Gene exchange can help bacteria survive in new, harsh environments, or strengthen their symbiotic relationships with plants. Study coauthor Timothy Ghaly, a microbiologist at Macquarie University in Sydney, says that he and his team had always been interested in how integrons allow bacteria to take on novel, sometimes incredibly useful traits such as antibiotic resistance.
It was unknown if archaea have integrons, partly because they’re hard to study, says Ghaly, as they live in a variety of difficult-to-access environments, from our guts to muddy, sulfuric hot springs. But recent advances in genomic sequencing, in particular a technique used to generate what are known as metagenome-assembled genomes (MAG), have allowed researchers to piece together archaea genomes from environmental samples.
Ghaly and his team were curious if the prokaryotes might have similar gene exchange mechanisms to their distant bacterial relatives. If very different groups of organisms, like bacteria and archaea, are swapping genes, that could potentially help “the microbe that’s receiving a new function to occupy a new niche, and could have impacts on human and animal and plant health,” he adds. “Integrons are a big facilitator in the antibiotic resistance crisis . . . There are a lot of gene cassettes that are virulence genes or antibiotic resistance genes that could affect us negatively.” Some human methanogenic archaea are highly resistant to antibiotics, for example.
Bacteria swap genes in the form of a gene cassette that consists of a single gene and a gene recombination site called AttC. When they encounter stressful circumstances, bacteria exchange these cassettes like mixtapes, plugging them into and taking them out of their genomes.
To begin the DNA transfer process, bacteria use integron integrase (IntI), a protein in the tyrosine kinase family. Intl induces recombination between the gene cassette’s AttC site and a region on the bacterium’s genome called an integron attachment site, or AttI. Bacteria end up with a long string of gene cassettes, strung together by AttC sites, in their genomes.
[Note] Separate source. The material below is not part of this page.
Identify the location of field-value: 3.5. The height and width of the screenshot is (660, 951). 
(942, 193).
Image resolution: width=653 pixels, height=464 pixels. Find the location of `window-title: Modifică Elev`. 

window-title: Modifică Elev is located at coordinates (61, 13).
On the bacterial genome, integrons consist of a gene for an IntI protein, Int, followed by a series of integrated gene cassettes. In the new study, the researchers screened all publicly available genomes of archaea, 95 percent of which were MAGs. They searched for AttC-like sequences and for sequences coding for IntI-like proteins. The researchers say they haven’t found a way to predict AttI sequences, and thus didn’t look for them.
In the nearly 6,700 archeal genomes they scanned, the researchers found 75, spanning nine phyla, that had evidence of integrons. All of the archaeal integrons had the same structure and components as bacterial integrons.
Based on the sequences they found, the researchers then synthesized archaeal AttC-containing cassettes and found that, when exposed, E. coli bacteria incorporated these cassettes into their genomes.
“It’s always interesting to find [horizontal gene transfer] in new organisms,” says Zhaxybayeva. She adds that, in the future, it would be useful to have a complete genome of a cultured archaea, as opposed to a constructed MAG as the team used in this study, and begin to piece together the mechanism behind the gene transfer. She’s particularly interested in whether archaea in the human gut have integrons, “and whether they participate in the exchange around antibiotic resistance.”
Clarification (November 17): The sentence about metagenome-assembled genomes has been changed to reflect that this term refers to the genomes generated, not to the technique used to generate them.